* Task requirements *
[1] Decide whether each statement, (a) through (c), agrees with the passage on A Most Violent Year, and answer yes or no with the deciding words quoted from it. (a) Abel Morales owns a heating oil business in New York City. (b) Abel's bank keeps backing him in the land deal. (c) The heating oil industry is under state investigation.
[2] Please extend the passage on A Most Violent Year, picking up after its final sentence.

* Passage for review *
--*--

A Most Violent Year – Alternate Take

Many of the best films and television shows are about mobsters: The Godfather movies, The Sopranos, The Wire. Their dramatic tension comes from the dynamic between legitimacy and crime; the characters have achieved success through theft and violence, but they feel guilty and scared and want to get clean. Yet, in spite of their intentions to reform, the life lures them to return or punishes them for leaving. As Michael Corleone famously says, “Just when I thought I was out, they pull me back in.”

A Most Violent Year presents an alternative narrative. The film follows Abel Morales, the owner of a growing, successful heating oil business in New York City. He’s about to sign a deal on a storage facility which will catapult him ahead of his competitors. But, simultaneously, his trucks are being hijacked and he’s lost thousands of gallons of fuel, and the heating oil industry is under federal investigation. Abel is committed to business honesty even as his industry – and family – are tied to the mob and his drivers and fuel are under threat. Because of his associations and circumstances, he loses the support of his bank in the land deal. He is scrupulously upright, but the darkness surrounding him might sink his business. And, it seems, the only sources of funding are the criminals he has always avoided. “They keep pulling at me, but I have to stay out.” Unlike in Genesis, here it is Abel who has sin crouching at the door like a wolf.

--*--

* Material provided *
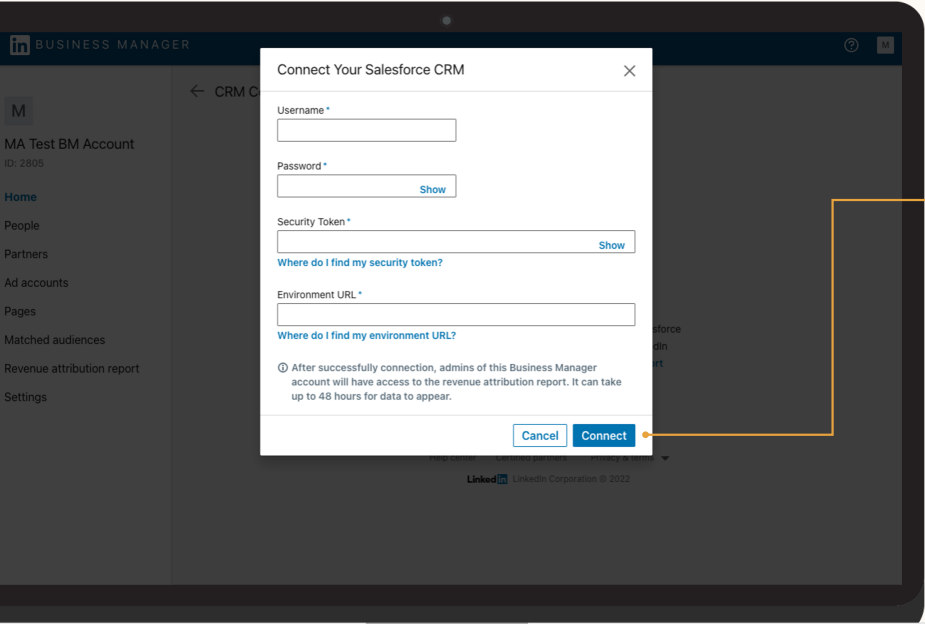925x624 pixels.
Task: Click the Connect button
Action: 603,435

--*--

* Answers to this exercise *
[1]
(a) Yes: "the owner of a growing, successful heating oil business in New York City"
(b) No: "he loses the support of his bank in the land deal"
(c) No: "the heating oil industry is under federal investigation"

[2]
One of the main reasons mob movies and shows are often good is the natural combination of meaningful drama and thrilling action. Think of The Godfather, often called the greatest character-driven drama of all time but also featuring some of the hardest-hitting action on film. We care about the action more because we care about the characters involved. A Most Violent Year exploits this possibility effectively. Abel and his wife, played by Oscar Isaac and Jessica Chastain, are fascinating characters. The best chase scene in years comes when Abel follows a hijacked truck, then runs down the driver. Thrilling as it would be in isolation, the scene pops because we know what’s at stake and care about the outcome.

Even more important, mob stories make a trenchant commentary on America and its economy. Tony Soprano is willing to go to criminal lengths in running his business . . . but is he really so different from other businessmen? The law draws the lines of propriety, and he’s on the other side. But, as he works to support his family and protect his “family,” those lines look pretty arbitrary. In A Most Violent Year, that line follows Abel like a pursuing tripwire, even as he tries to stay away from it. Everyone around him wallows in crime, but he keeps to his code. The film asks a different, but related question: can his business succeed without illegal measures?

Good as it is, A Most Violent Year does not join the ranks of great mob movies. For one thing, that name – Abel Morales – is way too obvious for a man trying to maintain his virtue. And one of the major events in the story is an unexplained plot hole. But it is an excellent examination of self-righteousness. For, in the end, Abel does compromise his code, though he still thinks he has maintained it. He is more committed to his identity as good and honest than to being good and honest. As many Americans do, he thinks he’s earned his success when actually he’s bought it, paying with his own integrity.